Broadcom Stock Got Stomped. Why It’s Still J.P. Morgan’s Top Chip Pick.
Dec 16, 2025 08:09:00 -0500 by Adam Clark | #Chips #Street NotesBroadcom designs custom chips for major technology companies. (Photograph by Justin Sullivan/Getty Images)
Key Points
- Broadcom stock experienced an 18% drop over three trading sessions, its worst decline since March 2020.
- J.P. Morgan analysts named Broadcom their top semiconductor pick, projecting $55 billion to $60 billion in AI revenue for fiscal year 2026.
- Broadcom and Marvell are expected to benefit most from the custom chip market, which is growing at a 40% to 45% compound annual growth rate.
Broadcom stock has just suffered its worst three-day drop in more than five years.
That’s a screaming buying opportunity for analysts at J.P. Morgan , who put the chip company as their favorite stock in the semiconductor sector for next year.
Broadcom stock suffered an 18% drop for the three trading sessions through to Monday’s close, its worst such stretch since March 2020, according to Dow Jones Market Data, following poorly received earnings last week.
But that’s not putting off J.P. Morgan analyst Harlan Sur. He has an Overweight rating and $475 target price on the stock, which was up 1.2% at $343.74 in early trading Tuesday.
“[Broadcom] stock remains our overall top pick in semiconductors,” wrote Sur, in a research note Tuesday.
Shares of Broadcom closed up 0.4% on Tuesday, to $341.30.
Broadcom’s custom artificial-intelligence chip business, as well as its networking business, put it in line for AI revenue in the range of $55 billion to $60 billion in fiscal year 2026, rising to more than $100 billion in fiscal 2027, according to Sur.

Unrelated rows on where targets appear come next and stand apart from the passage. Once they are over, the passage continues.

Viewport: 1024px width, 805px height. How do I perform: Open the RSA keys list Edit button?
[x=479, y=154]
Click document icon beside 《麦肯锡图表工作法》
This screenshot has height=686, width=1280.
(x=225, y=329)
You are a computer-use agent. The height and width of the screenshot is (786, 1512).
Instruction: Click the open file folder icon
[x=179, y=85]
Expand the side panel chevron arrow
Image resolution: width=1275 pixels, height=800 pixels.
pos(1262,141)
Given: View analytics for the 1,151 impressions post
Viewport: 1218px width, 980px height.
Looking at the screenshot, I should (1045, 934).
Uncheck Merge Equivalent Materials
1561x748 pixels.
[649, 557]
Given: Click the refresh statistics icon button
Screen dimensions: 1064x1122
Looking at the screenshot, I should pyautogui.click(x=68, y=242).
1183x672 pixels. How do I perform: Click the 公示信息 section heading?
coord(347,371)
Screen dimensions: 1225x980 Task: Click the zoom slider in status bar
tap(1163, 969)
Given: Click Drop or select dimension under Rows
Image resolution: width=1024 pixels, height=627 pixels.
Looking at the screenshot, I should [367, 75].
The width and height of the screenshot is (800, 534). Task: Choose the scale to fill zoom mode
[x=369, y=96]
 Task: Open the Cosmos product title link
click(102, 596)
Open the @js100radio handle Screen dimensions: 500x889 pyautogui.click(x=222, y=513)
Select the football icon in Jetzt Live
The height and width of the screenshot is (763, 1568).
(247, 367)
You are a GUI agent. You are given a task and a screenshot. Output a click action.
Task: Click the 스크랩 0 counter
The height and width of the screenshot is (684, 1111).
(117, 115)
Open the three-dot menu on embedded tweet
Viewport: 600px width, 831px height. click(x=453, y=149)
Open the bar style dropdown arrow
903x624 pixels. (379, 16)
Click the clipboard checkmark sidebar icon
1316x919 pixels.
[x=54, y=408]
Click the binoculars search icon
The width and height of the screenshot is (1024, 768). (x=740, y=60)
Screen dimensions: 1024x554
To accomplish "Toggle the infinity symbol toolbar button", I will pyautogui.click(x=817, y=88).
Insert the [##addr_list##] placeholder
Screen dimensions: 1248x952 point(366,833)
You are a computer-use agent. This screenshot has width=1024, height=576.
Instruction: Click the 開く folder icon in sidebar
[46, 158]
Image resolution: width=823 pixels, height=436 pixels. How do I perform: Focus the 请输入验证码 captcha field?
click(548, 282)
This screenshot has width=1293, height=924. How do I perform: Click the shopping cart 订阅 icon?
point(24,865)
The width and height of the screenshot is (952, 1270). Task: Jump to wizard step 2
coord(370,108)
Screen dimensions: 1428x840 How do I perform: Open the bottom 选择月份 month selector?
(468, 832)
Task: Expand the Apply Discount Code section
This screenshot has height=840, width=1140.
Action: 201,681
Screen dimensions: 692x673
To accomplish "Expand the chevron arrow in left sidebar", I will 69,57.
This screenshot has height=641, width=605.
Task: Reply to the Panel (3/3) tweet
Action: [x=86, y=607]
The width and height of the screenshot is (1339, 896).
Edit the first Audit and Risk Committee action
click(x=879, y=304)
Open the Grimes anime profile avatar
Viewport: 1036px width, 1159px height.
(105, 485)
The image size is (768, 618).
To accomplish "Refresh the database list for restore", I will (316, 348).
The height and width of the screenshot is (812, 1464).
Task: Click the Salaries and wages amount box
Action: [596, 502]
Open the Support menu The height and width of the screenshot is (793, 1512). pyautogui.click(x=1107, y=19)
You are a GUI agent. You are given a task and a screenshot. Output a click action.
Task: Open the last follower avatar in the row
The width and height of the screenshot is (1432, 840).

That’s up from around $20 billion in fiscal 2025.
While the debate about whether Broadcom-designed chips—such as Google’s Tensor Processing Units—can take significant market share from AI processor leader Nvidia rages, Sur sees space for both companies to benefit alongside smaller peer Marvell Technology . J.P. Morgan estimates high-end custom chips are currently a $30 billion-a-year market, growing at a compound annual growth rate of between 40% and 45%.
“We believe Broadcom (#1 market share leader) and Marvell (#2 market share leader) will be the biggest beneficiaries of this resurgence in custom chip design,” Sur wrote.
Broadcom stock has been hit partly due to confusion over its arrangement with ChatGPT-developer OpenAI. The companies previously announced a partnership to deploy 10 gigawatts of AI computing capacity powered by custom chips but Broadcom didn’t publicly identify OpenAI as one of its major customers in its earnings report.
That doesn’t bother Sur, who still backs the OpenAI deal to ramp up from 2027 onward with revenue of up to $25 billion per gigawatt for Broadcom. He also expects other technology companies to keep spending heavily on AI infrastructure.
“We remain of the view that it is still early-innings for this AI infrastructure investment cycle, with trillions of dollars of additional investment in the cards for the next several years,” Sur wrote.